AWS::Route53RecoveryControl::SafetyRule - AWS CloudFormation

AWS::Route53RecoveryControl::SafetyRule

Creates a safety rule in a control panel in Amazon Route 53 Application Recovery Controller. Safety rules in Amazon Route 53 Application Recovery Controller let you add safeguards around changing routing control states, and enabling and disabling routing controls, to help prevent unwanted outcomes. Note that the name of a safety rule must be unique within a control panel.

There are two types of safety rules in Route 53 ARC: assertion rules and gating rules.

Assertion rule: An assertion rule enforces that, when you change a routing control state, certain criteria are met. For example, the criteria might be that at least one routing control state is On after the transaction completes so that traffic continues to be directed to at least one cell for the application. This prevents a fail-open scenario.

Gating rule: A gating rule lets you configure a gating routing control as an overall on-off switch for a group of routing controls. Or, you can configure more complex gating scenarios, for example, by configuring multiple gating routing controls.

For more information, see Safety rules in the Amazon Route 53 Application Recovery Controller Developer Guide.

Syntax

To declare this entity in your AWS CloudFormation template, use the following syntax:

JSON

{ "Type" : "AWS::Route53RecoveryControl::SafetyRule", "Properties" : { "AssertionRule" : AssertionRule, "ControlPanelArn" : String, "GatingRule" : GatingRule, "Name" : String, "RuleConfig" : RuleConfig, "Tags" : [ Tag, ... ] } }

YAML

Type: AWS::Route53RecoveryControl::SafetyRule Properties: AssertionRule: AssertionRule ControlPanelArn: String GatingRule: GatingRule Name: String RuleConfig: RuleConfig Tags: - Tag

Properties

AssertionRule

An assertion rule enforces that, when you change a routing control state, that the criteria that you set in the rule configuration is met. Otherwise, the change to the routing control is not accepted. For example, the criteria might be that at least one routing control state is On after the transaction so that traffic continues to flow to at least one cell for the application. This ensures that you avoid a fail-open scenario.

Required: No

Type: AssertionRule

Update requires: No interruption

ControlPanelArn

The Amazon Resource Name (ARN) of the control panel.

Required: No

Type: String

Update requires: Some interruptions

GatingRule

A gating rule verifies that a gating routing control or set of gating routing controls, evaluates as true, based on a rule configuration that you specify, which allows a set of routing control state changes to complete.

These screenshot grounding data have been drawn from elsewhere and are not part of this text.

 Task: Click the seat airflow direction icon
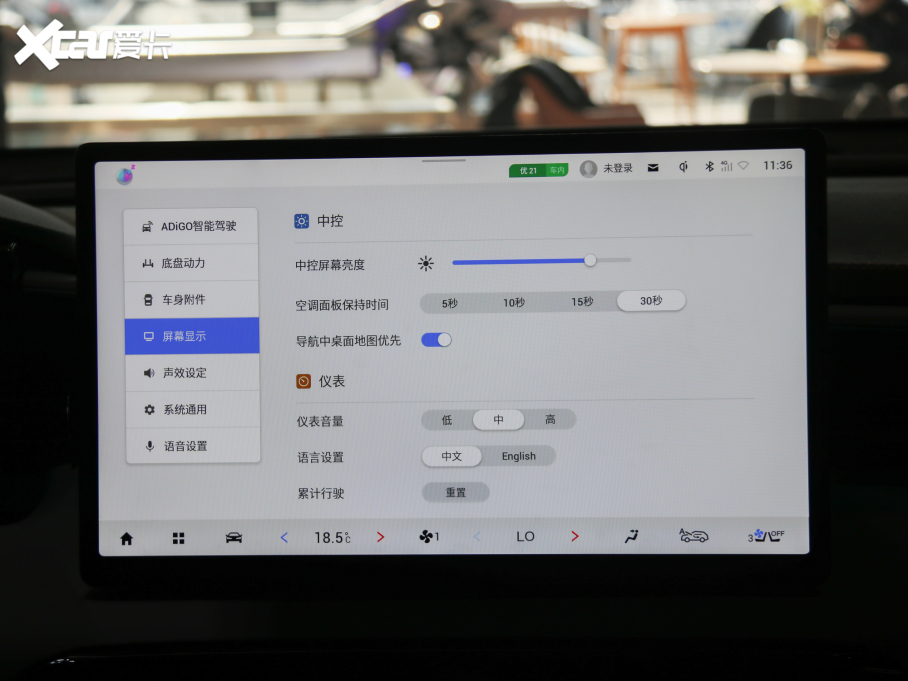(x=630, y=536)
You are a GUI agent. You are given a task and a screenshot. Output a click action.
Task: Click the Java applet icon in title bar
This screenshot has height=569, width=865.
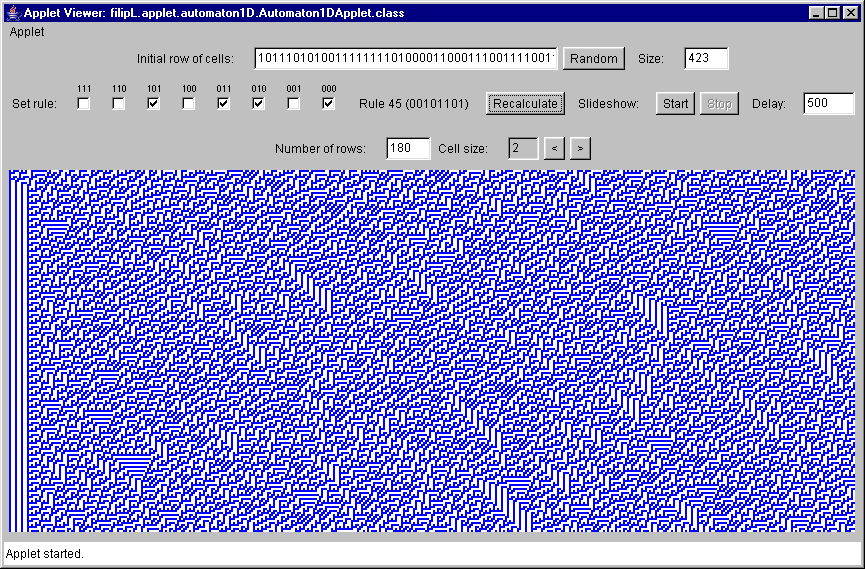[x=12, y=12]
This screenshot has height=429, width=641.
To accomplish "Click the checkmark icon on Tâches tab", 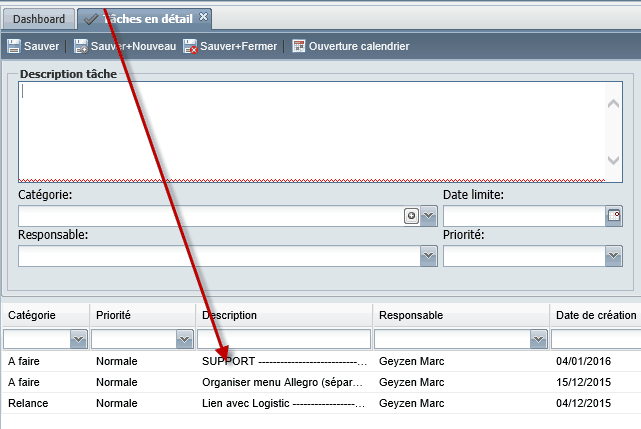I will coord(90,19).
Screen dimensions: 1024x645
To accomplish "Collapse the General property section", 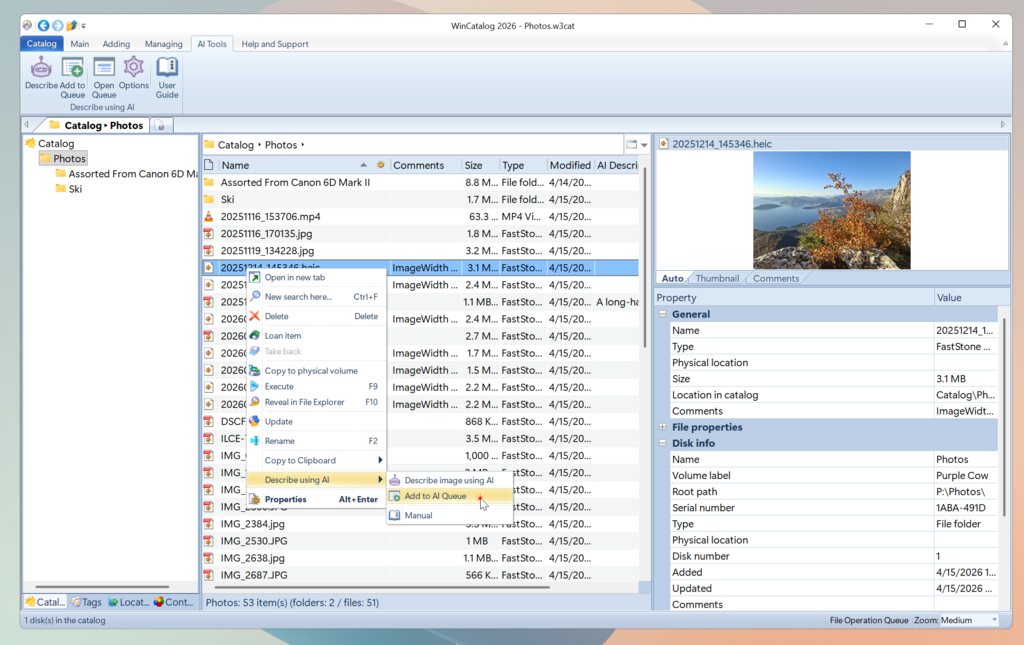I will (x=662, y=314).
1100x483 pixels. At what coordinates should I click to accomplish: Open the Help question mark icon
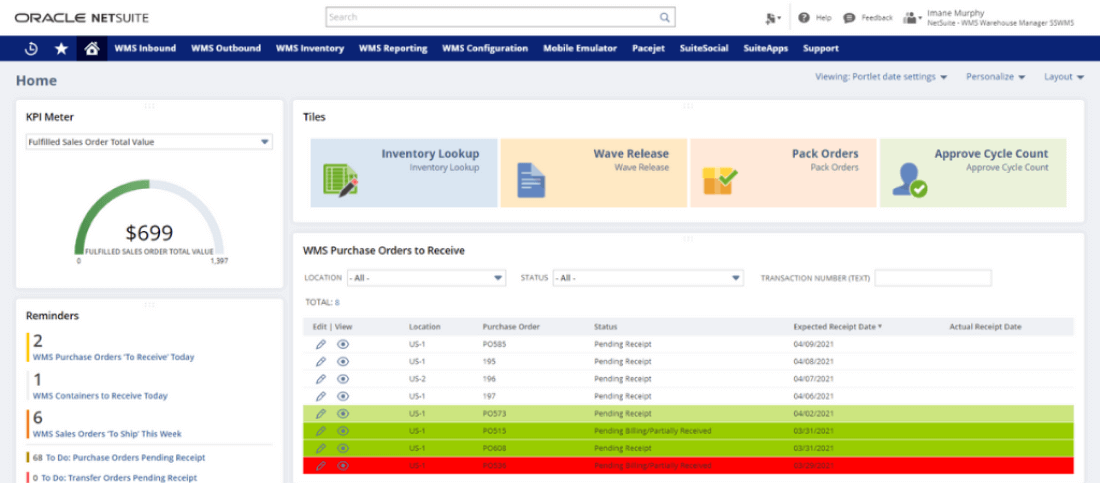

For example, if you specify one gating routing control and you set the Type in the rule configuration to OR, that indicates that you must set the gating routing control to On for the rule to evaluate as true; that is, for the gating control switch to be On. When you do that, then you can update the routing control states for the target routing controls that you specify in the gating rule.

Required: No

Type: GatingRule

Update requires: No interruption

Name

The name of the assertion rule. The name must be unique within a control panel. You can use any non-white space character in the name except the following: & > < ' (single quote) " (double quote) ; (semicolon)

Required: No

Type: String

Update requires: No interruption

RuleConfig

The criteria that you set for specific assertion controls (routing controls) that designate how many control states must be ON as the result of a transaction. For example, if you have three assertion controls, you might specify ATLEAST 2 for your rule configuration. This means that at least two assertion controls must be ON, so that at least two AWS Regions have traffic flowing to them.

Required: No

Type: RuleConfig

Update requires: Some interruptions

Tags

The tags associated with the safety rule.

Required: No

Type: Array of Tag

Update requires: Some interruptions

Return values

Ref

When you pass the logical ID of this resource to the intrinsic Ref function, Ref returns the SafetyRuleArn object.

For more information about using the Ref function, see Ref.

Fn::GetAtt

The Fn::GetAtt intrinsic function returns a value for a specified attribute of this type. The following are the available attributes and sample return values.

For more information about using the Fn::GetAtt intrinsic function, see Fn::GetAtt.

SafetyRuleArn

The Amazon Resource Name (ARN) of the safety rule.

Status

The deployment status of the safety rule. Status can be one of the following: PENDING, DEPLOYED, PENDING_DELETION.